With admonitions about conflict of interest and anti-money laundering laws from Uzbekistan’s regional peers, and the current laws on both, Artykhodjaev must have been more than delighted when, at a January 31 press conference called to answer charges about his stewardship of the high-tech project, Uzbekistan’s Deputy Chair of the State Committee for Investment and its First Deputy Minister of Economy and Industry both complemented him.  Nor did the two ever mention the 1992 rule that would bar Artykhodjaev from conducting business while running the agency overseeing the project or while mayor. Even better, the Deputy Minister seconded  a claim Artykhodjaev’s made at the press conference that no Uzbek law gives the government the right to inquire whether young Mr. Palvan really is the sole owner of Hyper Partners. Or whether, as Open Democracy reported, he might well be fronting for shadier characters.

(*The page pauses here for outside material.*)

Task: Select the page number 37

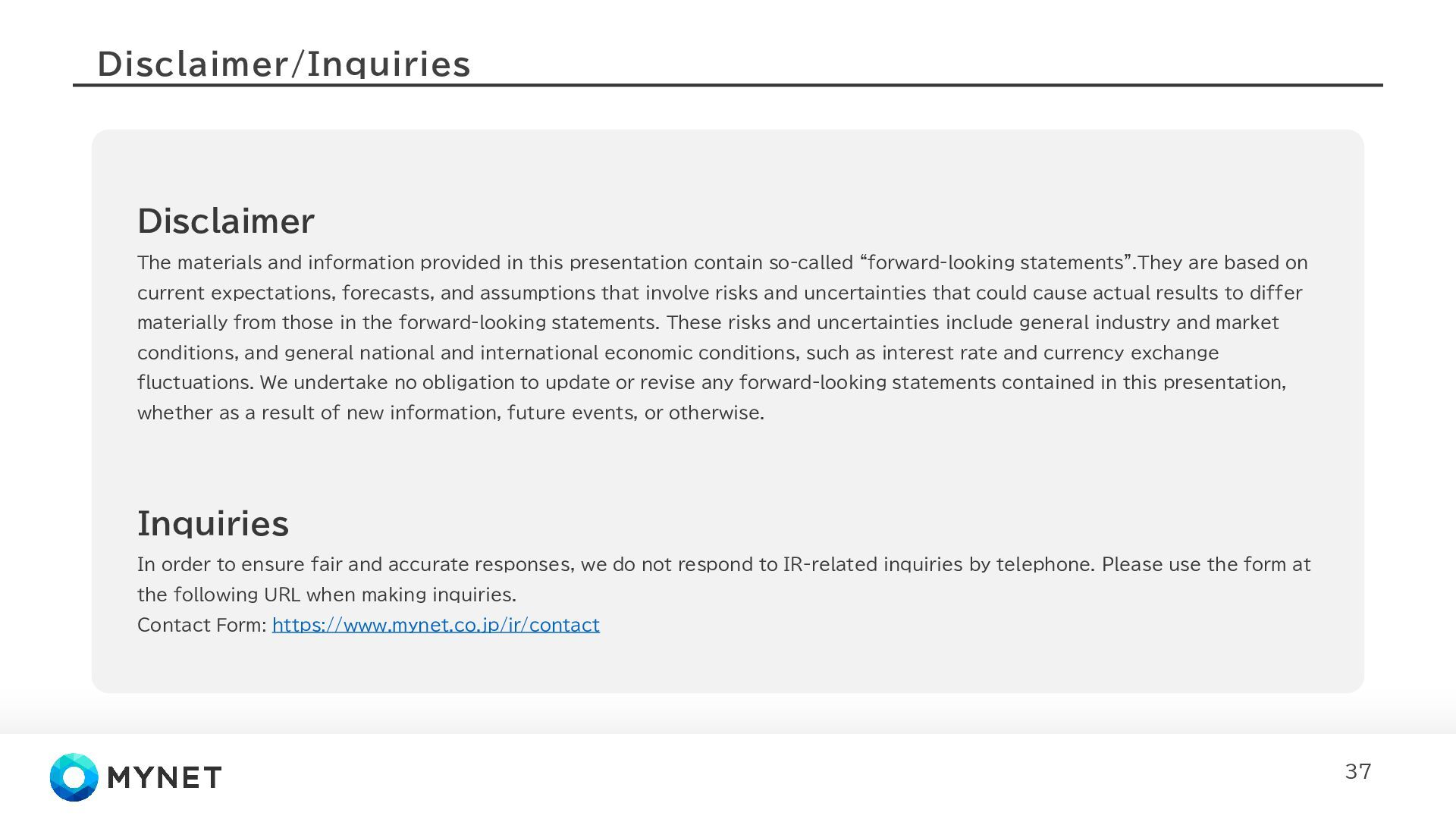Action: [x=1358, y=771]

The real Donald Trump can only marvel the good fortune of the Uzbek version.  Unlike Trump, Artykhodjaev lives in a nation where the business practices he shares with the Donald are not investigated by other parts of the government but warmly supported.

3 thoughts on “Uzbekistan’s Own Donald Trump

  1. Rick, thanks for this interesting post. There’s been a lot of discussion about Uzbekistan’s opening under Mirziyoyev, and while it was never going to be without fits and starts, it’s disappointing to hear that he’s allowing what appears to be such blatant corruption and self-dealing within his political inner circle. Doesn’t bode well for those who thought that he might really usher in a new commitment to good governance and the rule of law in the region.

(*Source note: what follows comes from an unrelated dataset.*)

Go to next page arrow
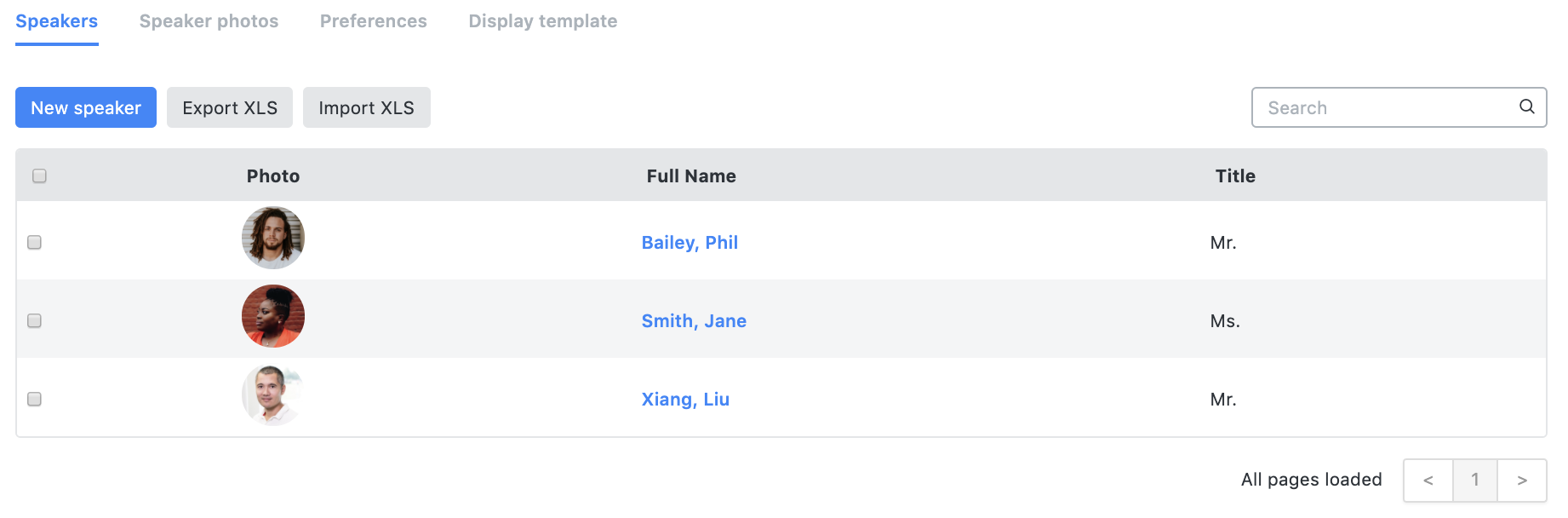 tap(1522, 481)
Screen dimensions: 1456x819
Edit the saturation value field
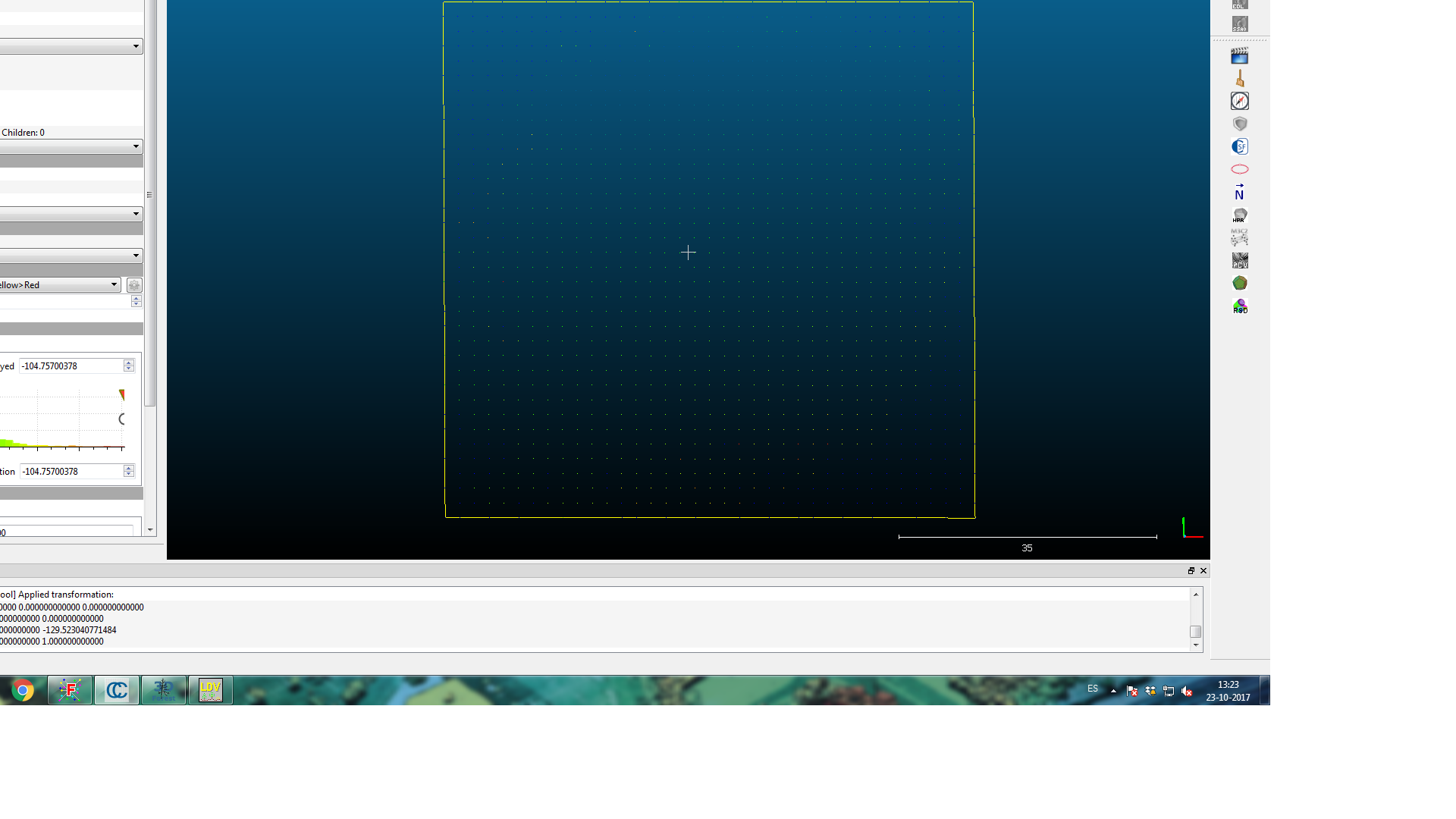pyautogui.click(x=72, y=471)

    I wanted to follow up with you briefly regarding your comments about the Anti-Corruption Network for Eastern Europe and Central Asia and the Eurasian Group. I’m not familiar with those organizations, their scope or work, or reputations in the region. Is it your impression that those groups have enough clout that their calling out of the Uzbek government’s failings with respect to ethics and AML laws enforcement might make a meaningful difference on the ground in Uzbekistan? Or did you bring them up merely to show that the Uzbek government is flouting its own international commitments? Curious to hear your thoughts on whether pressure from organizations such as those might produce results in this context. Thanks!

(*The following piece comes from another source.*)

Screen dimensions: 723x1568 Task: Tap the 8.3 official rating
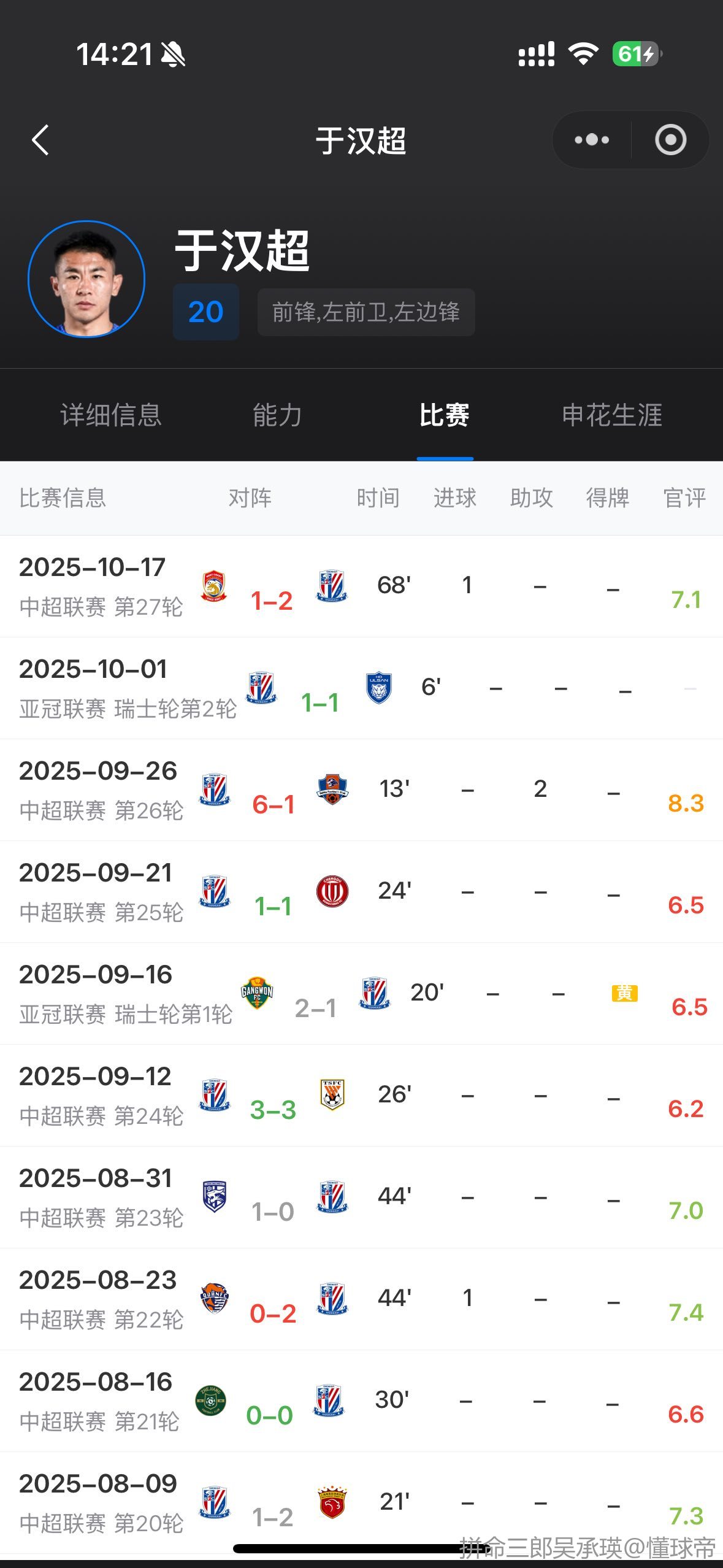click(686, 803)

    • Glad you found the post useful. Although given his background it was to be expected that Mirziyoyev would be unlikely to make a real break with the past, it is still a tragedy, for the people of Uzbekistan, its neighbors, and all those who believe in democracy and the rule of law. It is also sad, if to be expected, that the same group of Western lawyers and advisers that enabled the Karimov regime continues to profit from Mirziyoyev’s wrongdoing by, among other things, claiming his regime has indeed made a break with the past. Trust the fees are high enough to pay for top quality sleeping aids.

      The Anticorruption Network is the OECD Antibribery Working Group’s outreach program to governments in Eastern Europe and Central Asia, As its web site explains, it is open to any government willing to submit to peer-led reviews of its anticorruption policies. The periodic reports the network produces are first-rate. How much and how quickly they prompt a government to reform its policies I don’t know. But by providing a marker against which the government, its citizens, and trading partners can measure the government’s progress, the reports serve a valuable purpose. They are a form of “soft law,” and today’s soft law is often tomorrow’s hard law.

  2. Rick, great post. I particularly enjoyed the parallel between the Trump and Artykhodjaev administrations. I am curious how active the Uzbek media is in reporting on this, and whether they have much of a voice. Also, it sounds like foreign investors should be very wary of the conflicts of interest you eloquently point out, although the administrations seems to have attracted enough money short term. How do you see this playing out over a longer time period?